Trotzdem entstanden in den letzten Jahren auch in Deutschland vereinzelt Pro-bono-Angebote. 2011 gründete sich dafür beispielsweise der Verein Bro Bono Deutschland e.V. Mitglieder sind 44 in Deutschland tätige Anwaltskanzleien und Rechtsanwält:innen, die Rechtsberatung für gemeinnützige Zwecke übernehmen.

Einzelne Beispiele – noch Luft nach oben

Einzelne Großkanzleien geben auf ihren Websites explizit an, welche ehrenamtlichen Projekte sie unterstützen – beispielsweise Hengele Müller. So unterstützt die Kanzlei beispielsweise die Online-Beratung „JugendNotmail der KJSH – Stiftung für Kinder-, Jugend- und Soziale Hilfe“ seit 2020 unentgeltlich zu vertrags-, vergabe- und zuwendungsrechtlichen Themen bei der Neugestaltung der Beratungsplattform und der Entwicklung einer zugehörigen App.

Auch GvW Graf von Westphalen gibt ab, dass ihre Anwält:innen in verschiedenen Projekten unentgeltlich für den guten Zweck beraten. Welche das sind und in welchem Umfang die Pro-bono-Tätigkeit erfolgt, kann man der Website allerdings nicht entnehmen.

Die internationale Kanzlei Meyer Brown nimmt in den USA an der „Law Firm Pro Bono Challenge“ teil und will Pro-bono-Tätigkeiten auch in ihren Deutschen Büros etablieren. Laut Website engagieren sich die Anwält:innen unter anderem in den Bereichen „bezahlbarer Wohnraum“, „Flüchtlingsrecht“, „Rechte von Häftlingen“ und „karikative Organisationen“.

Hogan Lovells, die in den USA in den Top 10 gelandet sind, engagiert sich auch in Deutschland ehrenamtlich. Dr.
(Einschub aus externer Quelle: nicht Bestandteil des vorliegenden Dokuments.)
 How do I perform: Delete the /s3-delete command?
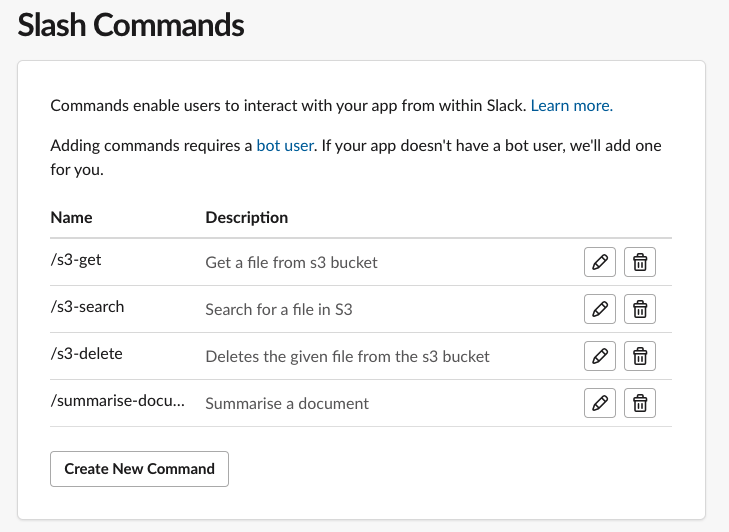click(x=640, y=356)
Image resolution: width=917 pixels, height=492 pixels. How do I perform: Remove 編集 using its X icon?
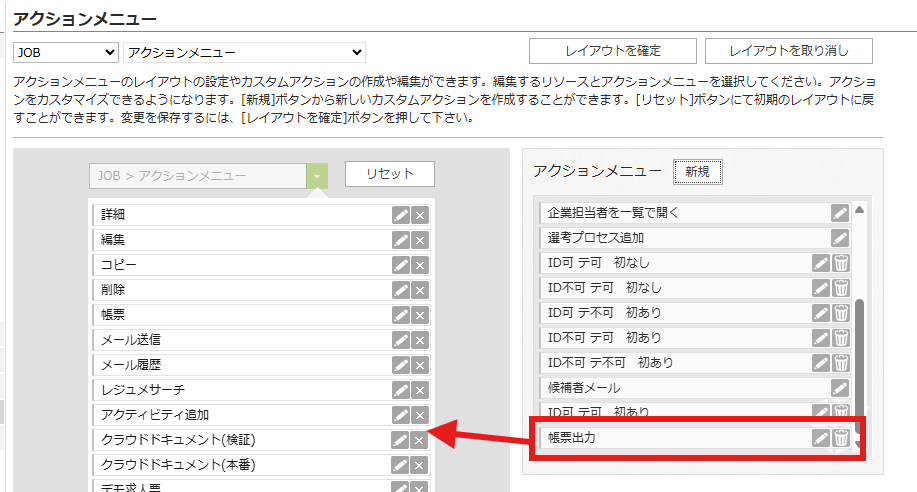[x=420, y=239]
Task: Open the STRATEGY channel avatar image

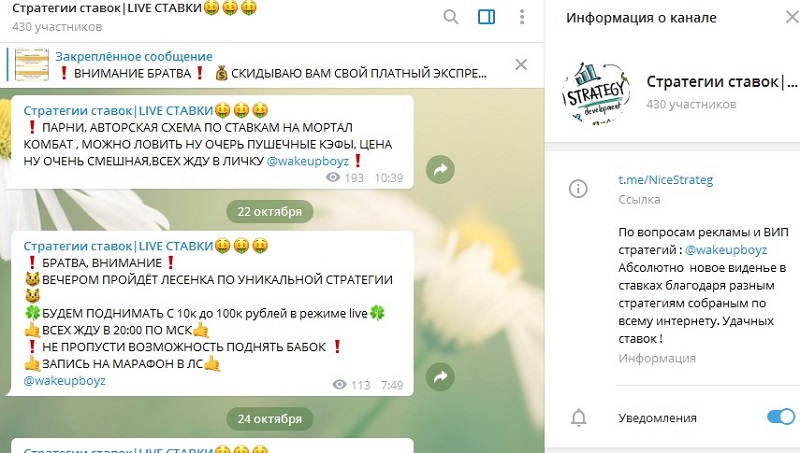Action: coord(596,93)
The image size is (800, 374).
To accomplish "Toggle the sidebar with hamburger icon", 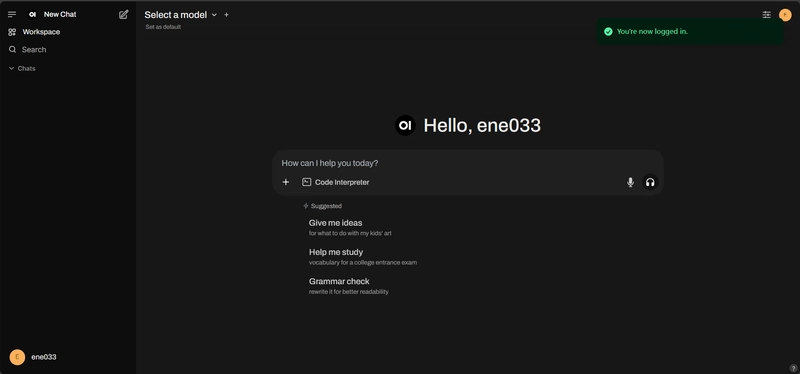I will click(x=12, y=14).
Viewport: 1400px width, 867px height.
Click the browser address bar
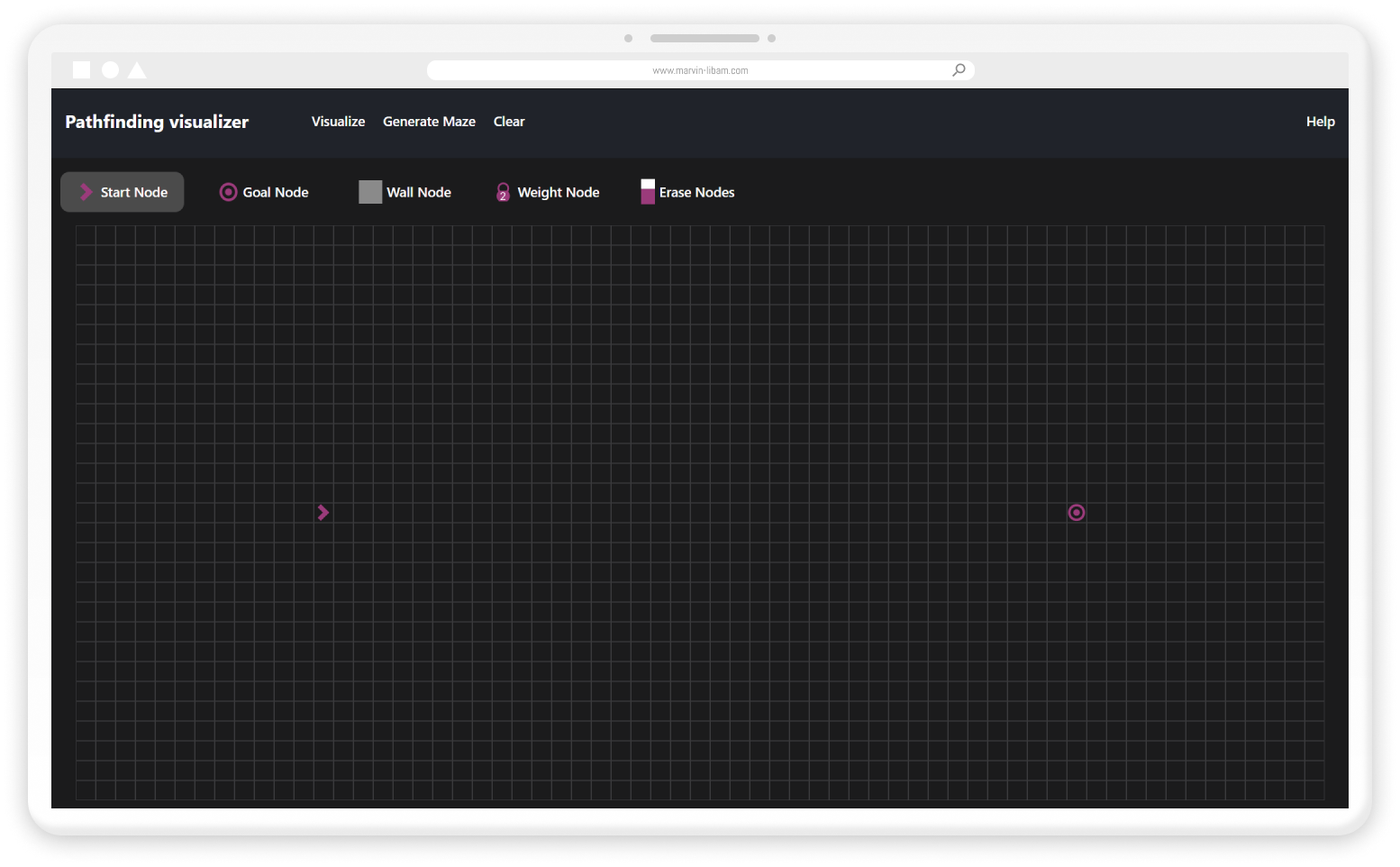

Matthias Koch nennt den Schwerpunkt der Arbeit in einem Interview: „In Deutschland beraten wir förderungswürdige und soziale Einrichtungen, denen qualifizierter Rechtsrat normalerweise nicht zugänglich ist. Der Schwerpunkt liegt dabei derzeit auf der Beratung von “Social Entrepreneurs” und Projekten zur Förderung von Jugendlichen. Unsere Pro Bono-Beratung unterliegt den gleichen Qualitätsansprüchen wie unsere entgeltliche Beratung.“

Der genaue Umfang der Pro-bono-Tätigkeit in Deutschland steht damit in den Sternen. Eine inzwischen veraltete Umfrage des Soldan Institut für Anwaltmanagement aus dem Jahr 2011 kam zu dem Ergebnis, dass zwar fast zwei Drittel der Advokat:innen regelmäßig auf ihr Honorar verzichten – im Schnitt aber nur etwa neunmal pro Jahr. Beim ehrenamtlichen Engagement deutscher Anwält:innen ist also noch Luft nach oben.